Mi leggevano migliaia di persone – racconta – ma, dopo un po', mi sono reso conto che il lavoro non mi dava alcuna soddisfazione, la complessità che provavo a mettere nelle mie storie su Roma non tornava mai indietro. Era diventata una specie di operazione a ribasso. Allora ho capito che dovevo smettere di aspettare il "lettore perfetto" ma partecipare alla sua formazione». Così Christian archivia il giornalismo e si iscrive alla Ssis (Scuola di specializzazione per l'insegnamento secondario)con l'obiettivo di diventare professore di liceo e una domanda: «Con 99 ore di storia e filosofia all'anno, riuscirò a formare i miei interlocutori di domani?». La risposta positiva si nasconde nel sorriso che sfodera il trentacinquenne prof. in camicia celeste e occhiali anni 50 quando parla dei suoi alunni: «Insegnare mi dà continuamente nuove energie intellettuali».

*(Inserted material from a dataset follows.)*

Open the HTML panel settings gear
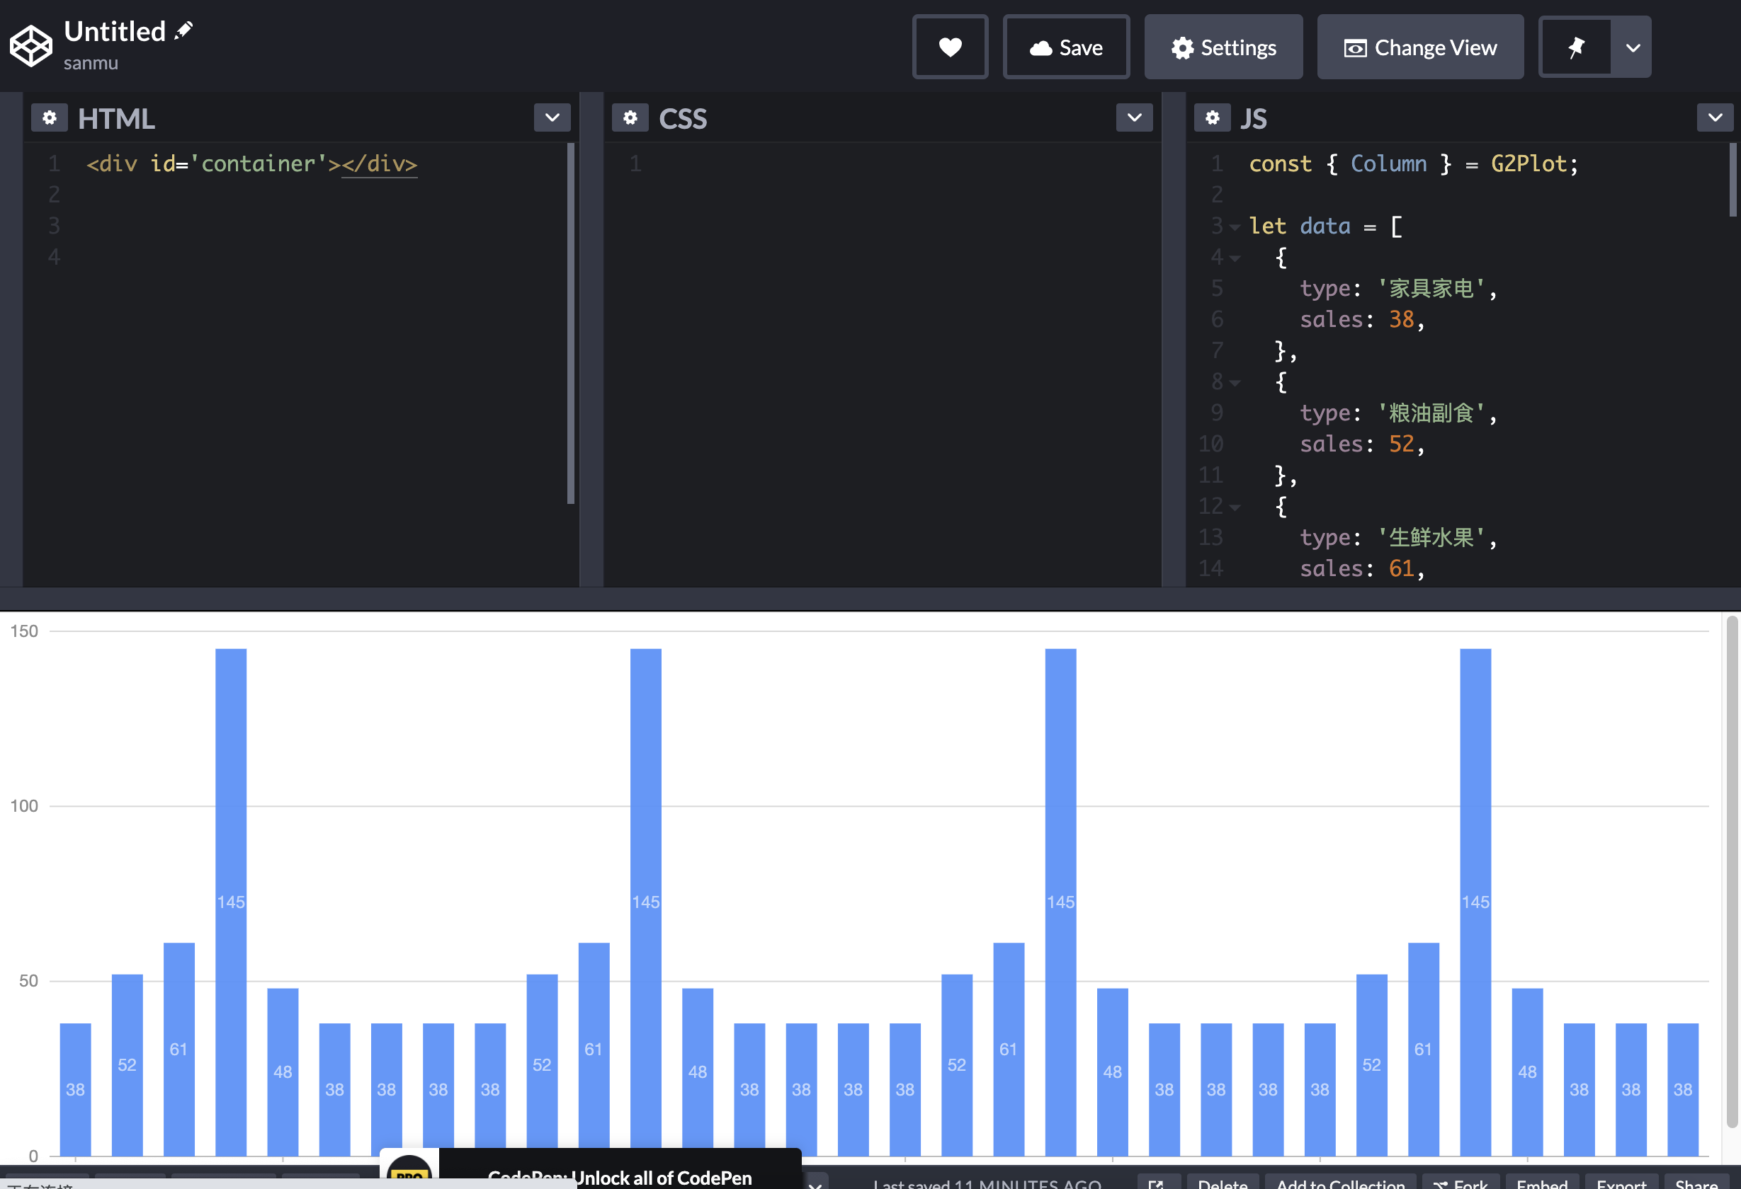Viewport: 1741px width, 1189px height. (49, 118)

Domenica scorsa Raimo, che, oltre a insegnare logica ai teenager romani, scrive racconti e lavora come consulente per Laterza e minimum fax, ha denunciato su queste pagine la mancanza di uno spazio pubblico per il dibattito intellettuale in Italia, auspicando la ricostruzione di una «piccola civiltà culturale». «Il mio sfogo è stato influenzato da un episodio: venerdì scorso sono andato a cercare dei libri nella sede della facoltà di filosofia della Sapienza e ho scoperto che, a causa di un taglio di fondi, la biblioteca, come tutte le aule dell'università, chiude alle 3 del pomeriggio». La scena di Villa Mirafiori sarebbe tenera se appartenesse a un film sulla contestazione giovanile o alla periferia di Maputo: ragazzi distesi sull'erba umida con pc portatili, studentesse sistemate su sedie di fortuna o in cerca di una spina nei corridoi per ricaricare il computer. «Più che studenti sembravano "clandestini della cultura". Pensare che accade laddove hanno insegnato e insegnano professori come Marco Maria Olivetti, Lucio Colletti, Tullio Gregory...».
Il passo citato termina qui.